Of the lines in the data below, write out exactly those from the one holding "The image size is (1456, 819)." through the one holding "Click the cube", both included.

Study material ->
* * *

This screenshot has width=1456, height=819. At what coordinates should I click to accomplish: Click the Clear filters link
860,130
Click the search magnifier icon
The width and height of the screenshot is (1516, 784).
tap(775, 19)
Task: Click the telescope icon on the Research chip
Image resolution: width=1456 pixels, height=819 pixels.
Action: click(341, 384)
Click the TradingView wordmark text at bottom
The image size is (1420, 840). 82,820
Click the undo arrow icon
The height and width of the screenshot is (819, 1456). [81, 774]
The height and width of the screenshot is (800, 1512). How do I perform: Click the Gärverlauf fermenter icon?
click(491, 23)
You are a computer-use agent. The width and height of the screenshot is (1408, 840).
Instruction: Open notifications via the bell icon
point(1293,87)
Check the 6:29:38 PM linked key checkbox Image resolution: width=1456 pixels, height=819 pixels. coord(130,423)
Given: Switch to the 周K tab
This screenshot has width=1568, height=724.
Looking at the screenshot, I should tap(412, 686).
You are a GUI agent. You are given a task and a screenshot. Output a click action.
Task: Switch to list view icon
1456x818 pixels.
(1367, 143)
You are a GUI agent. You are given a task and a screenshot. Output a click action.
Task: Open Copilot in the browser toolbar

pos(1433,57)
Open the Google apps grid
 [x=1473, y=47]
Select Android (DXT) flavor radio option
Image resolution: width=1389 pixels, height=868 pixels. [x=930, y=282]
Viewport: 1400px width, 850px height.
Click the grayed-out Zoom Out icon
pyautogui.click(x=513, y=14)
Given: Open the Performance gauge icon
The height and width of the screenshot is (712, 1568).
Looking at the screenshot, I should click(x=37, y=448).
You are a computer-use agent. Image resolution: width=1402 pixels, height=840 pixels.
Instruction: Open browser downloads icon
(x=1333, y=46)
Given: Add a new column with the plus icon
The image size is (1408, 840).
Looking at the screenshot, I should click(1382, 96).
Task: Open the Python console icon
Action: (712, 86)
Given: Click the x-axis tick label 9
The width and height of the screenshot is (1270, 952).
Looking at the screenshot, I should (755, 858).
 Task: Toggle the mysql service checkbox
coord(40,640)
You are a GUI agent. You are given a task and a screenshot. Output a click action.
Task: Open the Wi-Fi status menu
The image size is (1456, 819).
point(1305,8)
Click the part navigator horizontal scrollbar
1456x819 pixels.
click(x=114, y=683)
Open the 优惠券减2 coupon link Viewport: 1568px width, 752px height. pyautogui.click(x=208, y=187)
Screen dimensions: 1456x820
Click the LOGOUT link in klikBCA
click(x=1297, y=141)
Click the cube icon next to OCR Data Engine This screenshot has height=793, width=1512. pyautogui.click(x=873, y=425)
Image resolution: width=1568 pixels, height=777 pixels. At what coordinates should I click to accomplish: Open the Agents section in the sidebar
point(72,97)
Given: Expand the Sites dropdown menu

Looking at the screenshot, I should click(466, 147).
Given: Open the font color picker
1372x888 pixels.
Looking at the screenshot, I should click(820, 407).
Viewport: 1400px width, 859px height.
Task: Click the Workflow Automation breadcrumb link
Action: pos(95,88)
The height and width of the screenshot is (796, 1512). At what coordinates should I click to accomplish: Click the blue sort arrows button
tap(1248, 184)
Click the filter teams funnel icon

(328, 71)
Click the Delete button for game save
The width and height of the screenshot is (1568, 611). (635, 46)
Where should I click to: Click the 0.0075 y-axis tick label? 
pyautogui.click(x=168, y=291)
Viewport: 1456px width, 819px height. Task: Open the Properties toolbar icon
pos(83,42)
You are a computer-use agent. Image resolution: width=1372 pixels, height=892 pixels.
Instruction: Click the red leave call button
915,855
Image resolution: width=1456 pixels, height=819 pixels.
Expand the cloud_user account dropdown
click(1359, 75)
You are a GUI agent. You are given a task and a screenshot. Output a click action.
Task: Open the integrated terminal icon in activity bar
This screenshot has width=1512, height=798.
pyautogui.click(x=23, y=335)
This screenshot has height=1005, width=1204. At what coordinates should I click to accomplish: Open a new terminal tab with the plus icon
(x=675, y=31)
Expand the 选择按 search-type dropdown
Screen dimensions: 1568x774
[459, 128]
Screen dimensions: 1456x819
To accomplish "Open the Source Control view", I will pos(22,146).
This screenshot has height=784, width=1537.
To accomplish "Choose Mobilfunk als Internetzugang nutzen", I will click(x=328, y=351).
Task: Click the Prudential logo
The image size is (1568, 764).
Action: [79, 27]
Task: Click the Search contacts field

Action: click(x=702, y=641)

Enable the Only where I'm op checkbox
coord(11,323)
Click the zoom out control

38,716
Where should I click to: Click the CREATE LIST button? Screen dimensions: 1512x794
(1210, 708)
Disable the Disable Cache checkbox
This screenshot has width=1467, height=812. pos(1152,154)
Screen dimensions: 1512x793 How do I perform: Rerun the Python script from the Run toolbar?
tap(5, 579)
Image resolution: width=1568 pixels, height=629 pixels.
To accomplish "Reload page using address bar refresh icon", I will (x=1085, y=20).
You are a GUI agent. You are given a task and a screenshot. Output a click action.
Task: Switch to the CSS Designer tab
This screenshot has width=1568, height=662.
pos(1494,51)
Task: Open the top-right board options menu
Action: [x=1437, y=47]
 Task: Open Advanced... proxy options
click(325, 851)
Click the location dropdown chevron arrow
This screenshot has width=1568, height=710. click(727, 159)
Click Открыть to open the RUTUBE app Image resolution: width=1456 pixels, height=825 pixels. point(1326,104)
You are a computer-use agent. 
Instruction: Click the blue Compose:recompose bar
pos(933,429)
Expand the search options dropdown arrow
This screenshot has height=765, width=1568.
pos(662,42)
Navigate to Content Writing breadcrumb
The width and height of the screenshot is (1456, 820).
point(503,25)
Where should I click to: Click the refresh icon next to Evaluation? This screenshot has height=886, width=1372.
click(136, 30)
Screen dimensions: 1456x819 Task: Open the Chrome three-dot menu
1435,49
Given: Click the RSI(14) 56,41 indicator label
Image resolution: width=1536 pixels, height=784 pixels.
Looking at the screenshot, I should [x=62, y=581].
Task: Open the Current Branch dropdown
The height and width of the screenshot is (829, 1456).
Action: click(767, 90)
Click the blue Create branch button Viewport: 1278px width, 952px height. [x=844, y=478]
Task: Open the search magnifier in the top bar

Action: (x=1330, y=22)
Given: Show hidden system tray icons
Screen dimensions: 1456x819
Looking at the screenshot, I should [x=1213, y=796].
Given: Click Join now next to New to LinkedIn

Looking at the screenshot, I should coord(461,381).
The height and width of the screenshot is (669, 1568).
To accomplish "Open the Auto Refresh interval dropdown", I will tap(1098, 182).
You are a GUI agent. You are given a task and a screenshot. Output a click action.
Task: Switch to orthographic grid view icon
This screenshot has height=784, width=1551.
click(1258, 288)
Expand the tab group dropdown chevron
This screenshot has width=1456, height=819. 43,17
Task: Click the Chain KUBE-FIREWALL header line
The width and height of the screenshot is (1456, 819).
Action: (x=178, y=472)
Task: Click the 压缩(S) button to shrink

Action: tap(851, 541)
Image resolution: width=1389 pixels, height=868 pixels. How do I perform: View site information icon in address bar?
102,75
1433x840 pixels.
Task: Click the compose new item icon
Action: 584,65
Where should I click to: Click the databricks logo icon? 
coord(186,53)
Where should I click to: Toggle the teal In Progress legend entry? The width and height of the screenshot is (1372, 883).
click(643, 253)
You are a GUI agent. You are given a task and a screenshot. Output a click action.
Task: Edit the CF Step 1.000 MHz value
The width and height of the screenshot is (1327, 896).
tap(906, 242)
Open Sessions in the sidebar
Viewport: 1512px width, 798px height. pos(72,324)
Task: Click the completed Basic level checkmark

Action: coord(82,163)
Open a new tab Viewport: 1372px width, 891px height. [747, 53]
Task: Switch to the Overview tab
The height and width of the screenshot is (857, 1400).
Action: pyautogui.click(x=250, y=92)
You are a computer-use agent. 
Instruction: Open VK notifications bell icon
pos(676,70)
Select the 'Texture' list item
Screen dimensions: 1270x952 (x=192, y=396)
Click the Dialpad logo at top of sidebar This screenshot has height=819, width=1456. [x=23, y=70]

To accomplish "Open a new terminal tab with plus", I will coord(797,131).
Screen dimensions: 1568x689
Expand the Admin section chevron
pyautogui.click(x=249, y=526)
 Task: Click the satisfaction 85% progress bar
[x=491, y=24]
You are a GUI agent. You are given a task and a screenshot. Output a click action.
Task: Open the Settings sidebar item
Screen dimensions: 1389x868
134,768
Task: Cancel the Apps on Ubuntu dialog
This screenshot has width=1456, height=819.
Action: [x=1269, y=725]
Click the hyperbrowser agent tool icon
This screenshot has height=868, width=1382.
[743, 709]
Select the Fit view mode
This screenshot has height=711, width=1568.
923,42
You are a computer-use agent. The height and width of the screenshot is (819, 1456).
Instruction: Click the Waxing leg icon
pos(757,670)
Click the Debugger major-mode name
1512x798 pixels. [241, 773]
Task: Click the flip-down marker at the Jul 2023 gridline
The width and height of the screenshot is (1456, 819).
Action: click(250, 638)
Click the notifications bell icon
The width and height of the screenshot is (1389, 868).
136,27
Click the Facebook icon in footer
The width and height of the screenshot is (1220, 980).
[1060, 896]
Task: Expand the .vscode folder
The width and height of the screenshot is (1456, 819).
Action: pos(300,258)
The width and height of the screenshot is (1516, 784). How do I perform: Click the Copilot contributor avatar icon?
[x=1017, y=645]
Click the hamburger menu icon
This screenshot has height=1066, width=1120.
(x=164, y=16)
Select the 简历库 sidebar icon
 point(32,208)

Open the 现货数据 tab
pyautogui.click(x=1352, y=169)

* * *

Exercise output ->
The image size is (1456, 819).
point(1305,8)
Click the part navigator horizontal scrollbar
1456x819 pixels.
click(x=114, y=683)
Open the 优惠券减2 coupon link Viewport: 1568px width, 752px height. pyautogui.click(x=208, y=187)
Screen dimensions: 1456x820
Click the LOGOUT link in klikBCA
click(x=1297, y=141)
Click the cube icon next to OCR Data Engine This screenshot has height=793, width=1512. pyautogui.click(x=873, y=425)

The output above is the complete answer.